Short task:
Reproduce the listing below line for line, keeping every character unchanged.

_ _ _ _ _ _ _

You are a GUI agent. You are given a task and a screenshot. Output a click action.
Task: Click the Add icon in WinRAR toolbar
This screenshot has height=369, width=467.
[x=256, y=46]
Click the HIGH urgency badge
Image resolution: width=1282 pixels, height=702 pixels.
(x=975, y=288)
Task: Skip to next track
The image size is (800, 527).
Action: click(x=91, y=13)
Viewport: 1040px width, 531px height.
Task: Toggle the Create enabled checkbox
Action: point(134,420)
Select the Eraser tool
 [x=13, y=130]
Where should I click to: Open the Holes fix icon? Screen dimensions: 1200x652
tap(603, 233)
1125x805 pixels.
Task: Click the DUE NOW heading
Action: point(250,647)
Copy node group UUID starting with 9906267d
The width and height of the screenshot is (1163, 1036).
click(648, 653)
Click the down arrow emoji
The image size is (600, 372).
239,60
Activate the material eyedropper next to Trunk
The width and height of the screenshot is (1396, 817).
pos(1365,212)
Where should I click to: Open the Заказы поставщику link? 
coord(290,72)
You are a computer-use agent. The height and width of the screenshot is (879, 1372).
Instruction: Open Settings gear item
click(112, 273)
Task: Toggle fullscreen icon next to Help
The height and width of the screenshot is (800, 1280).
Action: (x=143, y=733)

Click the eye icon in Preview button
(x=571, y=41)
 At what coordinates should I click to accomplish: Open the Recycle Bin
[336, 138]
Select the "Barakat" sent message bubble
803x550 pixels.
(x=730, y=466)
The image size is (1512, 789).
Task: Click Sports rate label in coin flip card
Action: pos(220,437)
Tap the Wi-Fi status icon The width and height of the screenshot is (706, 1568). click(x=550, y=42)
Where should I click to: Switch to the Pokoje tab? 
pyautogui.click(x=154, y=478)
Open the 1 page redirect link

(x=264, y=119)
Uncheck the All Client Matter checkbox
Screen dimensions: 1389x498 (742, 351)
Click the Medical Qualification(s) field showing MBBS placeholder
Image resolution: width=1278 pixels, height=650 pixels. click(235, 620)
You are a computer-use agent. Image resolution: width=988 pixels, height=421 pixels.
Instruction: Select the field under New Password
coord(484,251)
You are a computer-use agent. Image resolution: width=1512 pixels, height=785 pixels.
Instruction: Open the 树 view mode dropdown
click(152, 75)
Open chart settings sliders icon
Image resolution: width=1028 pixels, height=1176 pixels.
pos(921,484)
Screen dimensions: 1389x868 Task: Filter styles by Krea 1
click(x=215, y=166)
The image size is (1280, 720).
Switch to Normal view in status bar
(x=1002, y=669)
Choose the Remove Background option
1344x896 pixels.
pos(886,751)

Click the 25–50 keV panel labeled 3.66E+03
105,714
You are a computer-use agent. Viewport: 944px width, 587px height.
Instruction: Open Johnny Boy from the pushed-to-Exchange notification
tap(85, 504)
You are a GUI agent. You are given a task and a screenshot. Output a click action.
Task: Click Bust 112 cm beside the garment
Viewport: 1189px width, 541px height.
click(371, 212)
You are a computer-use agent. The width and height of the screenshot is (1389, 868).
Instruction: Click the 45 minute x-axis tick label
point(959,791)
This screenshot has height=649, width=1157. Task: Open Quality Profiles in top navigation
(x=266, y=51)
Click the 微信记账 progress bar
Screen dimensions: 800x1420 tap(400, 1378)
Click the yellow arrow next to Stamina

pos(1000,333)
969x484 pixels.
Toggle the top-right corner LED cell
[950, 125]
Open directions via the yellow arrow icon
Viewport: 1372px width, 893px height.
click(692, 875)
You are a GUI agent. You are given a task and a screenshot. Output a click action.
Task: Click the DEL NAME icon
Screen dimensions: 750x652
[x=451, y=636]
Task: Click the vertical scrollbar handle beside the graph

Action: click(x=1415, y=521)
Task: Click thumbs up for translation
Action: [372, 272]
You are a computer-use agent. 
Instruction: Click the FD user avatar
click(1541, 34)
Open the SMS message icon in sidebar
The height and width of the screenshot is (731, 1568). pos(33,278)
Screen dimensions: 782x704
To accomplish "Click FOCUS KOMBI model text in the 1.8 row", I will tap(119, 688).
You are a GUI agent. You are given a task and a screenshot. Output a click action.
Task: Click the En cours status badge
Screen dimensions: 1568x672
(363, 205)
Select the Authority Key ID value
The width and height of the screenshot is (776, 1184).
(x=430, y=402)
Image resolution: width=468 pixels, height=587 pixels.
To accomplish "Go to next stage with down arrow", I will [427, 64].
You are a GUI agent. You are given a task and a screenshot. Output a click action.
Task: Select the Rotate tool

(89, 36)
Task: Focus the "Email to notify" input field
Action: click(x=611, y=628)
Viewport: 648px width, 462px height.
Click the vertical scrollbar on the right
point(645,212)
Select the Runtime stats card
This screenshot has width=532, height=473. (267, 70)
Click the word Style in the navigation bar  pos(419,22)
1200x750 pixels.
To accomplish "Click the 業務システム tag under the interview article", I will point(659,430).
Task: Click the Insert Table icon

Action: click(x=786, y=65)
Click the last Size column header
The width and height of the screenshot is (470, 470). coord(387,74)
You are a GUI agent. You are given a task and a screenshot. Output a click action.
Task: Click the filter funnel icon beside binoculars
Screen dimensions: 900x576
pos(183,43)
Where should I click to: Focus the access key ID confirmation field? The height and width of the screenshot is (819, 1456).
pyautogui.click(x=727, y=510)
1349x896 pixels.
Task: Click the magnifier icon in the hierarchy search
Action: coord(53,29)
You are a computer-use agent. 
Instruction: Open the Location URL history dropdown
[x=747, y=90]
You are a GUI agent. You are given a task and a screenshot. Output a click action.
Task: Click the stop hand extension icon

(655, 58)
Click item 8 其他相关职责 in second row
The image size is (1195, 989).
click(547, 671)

_ _ _ _ _ _ _

Task output:
You are a GUI agent. You are given a task and a screenshot. Output a click action.
Task: Click the Add icon in WinRAR toolbar
This screenshot has height=369, width=467.
[x=256, y=46]
Click the HIGH urgency badge
Image resolution: width=1282 pixels, height=702 pixels.
(x=975, y=288)
Task: Skip to next track
The image size is (800, 527).
Action: click(x=91, y=13)
Viewport: 1040px width, 531px height.
Task: Toggle the Create enabled checkbox
Action: point(134,420)
Select the Eraser tool
 [x=13, y=130]
Where should I click to: Open the Holes fix icon? Screen dimensions: 1200x652
tap(603, 233)
1125x805 pixels.
Task: Click the DUE NOW heading
Action: point(250,647)
Copy node group UUID starting with 9906267d
The width and height of the screenshot is (1163, 1036).
click(648, 653)
Click the down arrow emoji
The image size is (600, 372).
239,60
Activate the material eyedropper next to Trunk
The width and height of the screenshot is (1396, 817).
pos(1365,212)
Where should I click to: Open the Заказы поставщику link? 
coord(290,72)
You are a computer-use agent. The height and width of the screenshot is (879, 1372).
Instruction: Open Settings gear item
click(112, 273)
Task: Toggle fullscreen icon next to Help
The height and width of the screenshot is (800, 1280).
Action: (x=143, y=733)

Click the eye icon in Preview button
(x=571, y=41)
 At what coordinates should I click to accomplish: Open the Recycle Bin
[336, 138]
Select the "Barakat" sent message bubble
803x550 pixels.
(x=730, y=466)
The image size is (1512, 789).
Task: Click Sports rate label in coin flip card
Action: pos(220,437)
Tap the Wi-Fi status icon The width and height of the screenshot is (706, 1568). click(x=550, y=42)
Where should I click to: Switch to the Pokoje tab? 
pyautogui.click(x=154, y=478)
Open the 1 page redirect link

(x=264, y=119)
Uncheck the All Client Matter checkbox
Screen dimensions: 1389x498 (742, 351)
Click the Medical Qualification(s) field showing MBBS placeholder
Image resolution: width=1278 pixels, height=650 pixels. click(235, 620)
You are a computer-use agent. Image resolution: width=988 pixels, height=421 pixels.
Instruction: Select the field under New Password
coord(484,251)
You are a computer-use agent. Image resolution: width=1512 pixels, height=785 pixels.
Instruction: Open the 树 view mode dropdown
click(152, 75)
Open chart settings sliders icon
Image resolution: width=1028 pixels, height=1176 pixels.
pos(921,484)
Screen dimensions: 1389x868 Task: Filter styles by Krea 1
click(x=215, y=166)
The image size is (1280, 720).
Switch to Normal view in status bar
(x=1002, y=669)
Choose the Remove Background option
1344x896 pixels.
pos(886,751)

Click the 25–50 keV panel labeled 3.66E+03
105,714
You are a computer-use agent. Viewport: 944px width, 587px height.
Instruction: Open Johnny Boy from the pushed-to-Exchange notification
tap(85, 504)
You are a GUI agent. You are given a task and a screenshot. Output a click action.
Task: Click Bust 112 cm beside the garment
Viewport: 1189px width, 541px height.
click(371, 212)
You are a computer-use agent. The width and height of the screenshot is (1389, 868).
Instruction: Click the 45 minute x-axis tick label
point(959,791)
This screenshot has height=649, width=1157. Task: Open Quality Profiles in top navigation
(x=266, y=51)
Click the 微信记账 progress bar
Screen dimensions: 800x1420 tap(400, 1378)
Click the yellow arrow next to Stamina

pos(1000,333)
969x484 pixels.
Toggle the top-right corner LED cell
[950, 125]
Open directions via the yellow arrow icon
Viewport: 1372px width, 893px height.
click(692, 875)
You are a GUI agent. You are given a task and a screenshot. Output a click action.
Task: Click the DEL NAME icon
Screen dimensions: 750x652
[x=451, y=636]
Task: Click the vertical scrollbar handle beside the graph

Action: click(x=1415, y=521)
Task: Click thumbs up for translation
Action: [372, 272]
You are a computer-use agent. 
Instruction: Click the FD user avatar
click(1541, 34)
Open the SMS message icon in sidebar
The height and width of the screenshot is (731, 1568). pos(33,278)
Screen dimensions: 782x704
To accomplish "Click FOCUS KOMBI model text in the 1.8 row", I will tap(119, 688).
You are a GUI agent. You are given a task and a screenshot. Output a click action.
Task: Click the En cours status badge
Screen dimensions: 1568x672
(363, 205)
Select the Authority Key ID value
The width and height of the screenshot is (776, 1184).
(x=430, y=402)
Image resolution: width=468 pixels, height=587 pixels.
To accomplish "Go to next stage with down arrow", I will [427, 64].
You are a GUI agent. You are given a task and a screenshot. Output a click action.
Task: Select the Rotate tool

(89, 36)
Task: Focus the "Email to notify" input field
Action: click(x=611, y=628)
Viewport: 648px width, 462px height.
Click the vertical scrollbar on the right
point(645,212)
Select the Runtime stats card
This screenshot has width=532, height=473. (267, 70)
Click the word Style in the navigation bar  pos(419,22)
1200x750 pixels.
To accomplish "Click the 業務システム tag under the interview article", I will point(659,430).
Task: Click the Insert Table icon

Action: click(x=786, y=65)
Click the last Size column header
The width and height of the screenshot is (470, 470). coord(387,74)
You are a GUI agent. You are given a task and a screenshot. Output a click action.
Task: Click the filter funnel icon beside binoculars
Screen dimensions: 900x576
pos(183,43)
Where should I click to: Focus the access key ID confirmation field? The height and width of the screenshot is (819, 1456).
pyautogui.click(x=727, y=510)
1349x896 pixels.
Task: Click the magnifier icon in the hierarchy search
Action: coord(53,29)
You are a computer-use agent. 
Instruction: Open the Location URL history dropdown
[x=747, y=90]
You are a GUI agent. You are given a task and a screenshot. Output a click action.
Task: Click the stop hand extension icon

(655, 58)
Click item 8 其他相关职责 in second row
The image size is (1195, 989).
click(547, 671)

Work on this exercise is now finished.